Review by Jason Donner

 

Final Destination was an unappreciated classic.  Final Destination 2 is an excellent black comedy.  Final Destination 3 was something that made me think that the giddy gory magic that made this silly series so gruesomely enjoyable was beginning to wane.  When I heard that there was going to be a Final Destination 4 - and that it was called The Final Destination for some strange reason - I just couldn't get myself excited.

The Final Destination never matches the ingenuity of the first movie nor the sick humor of the second, but at least it's better than the third and, on its own, not a bad little movie in its own right.

This time around, a few young yuppies leave a raceway when one of their friends gets a precognition of a terrible crash.  Of course, if you're the least bit familiar with these movies you know that the crash actually happens and soon, everyone who was supposed to have died in the accident starts dying off in the order they were supposed to have really died in; And they die in the most horrible ways imaginable from getting pulled down a street while on fire to having your ass sucked through a pool drain.

No, I'm not making that up.

Death, you see, is a living entity and every now and then someone gets a peek into its grand master plan and thwarts it.  This makes death rather upset and so death seeks out to take what is rightfully his in as many painful and horrifying ways possible.  He seems to enjoy grinding gears and blunt objects this time around.

The Final Destination is one of the funniest comedies I've seen all year.  How can you honestly watch a movie where a lady is put in peril by a car wash of doom in a sequence almost stolen from Superman III and not laugh hysterically?  This movie is a cynical riot where pretty people are flies and death is the windshield.

It may not be that bad, but it is stale and smacks of predictability and lame characters.  No one in this movie is identifiable like they were in the previous outings.  Face it, when that mom bought it in the elevator or Seann William Scott got beheaded, it almost made you cry, didn't it?  In The Final Destination, watching these 2D characters in a 3D blender will affect you about as much as me breaking wind - which I have done several times writing this review.  See, it didn't affect you!

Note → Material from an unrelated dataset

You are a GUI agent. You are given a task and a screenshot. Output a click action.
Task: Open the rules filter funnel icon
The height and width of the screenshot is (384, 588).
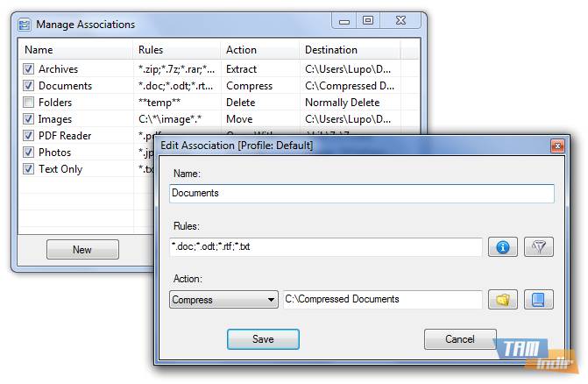[539, 247]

Let's be serious here for a moment: This movie is what it is and it does what it does just good enough to be entertaining.  This isn't going to be a horror classic and it has a very low probability of showing up in my future bluray collection, but as a temporary diversion and a way to enjoy some good old-fashioned Schadenfreude, it succeeds and, really, was there anything more we were expecting from The Final Destination than that?  I think not.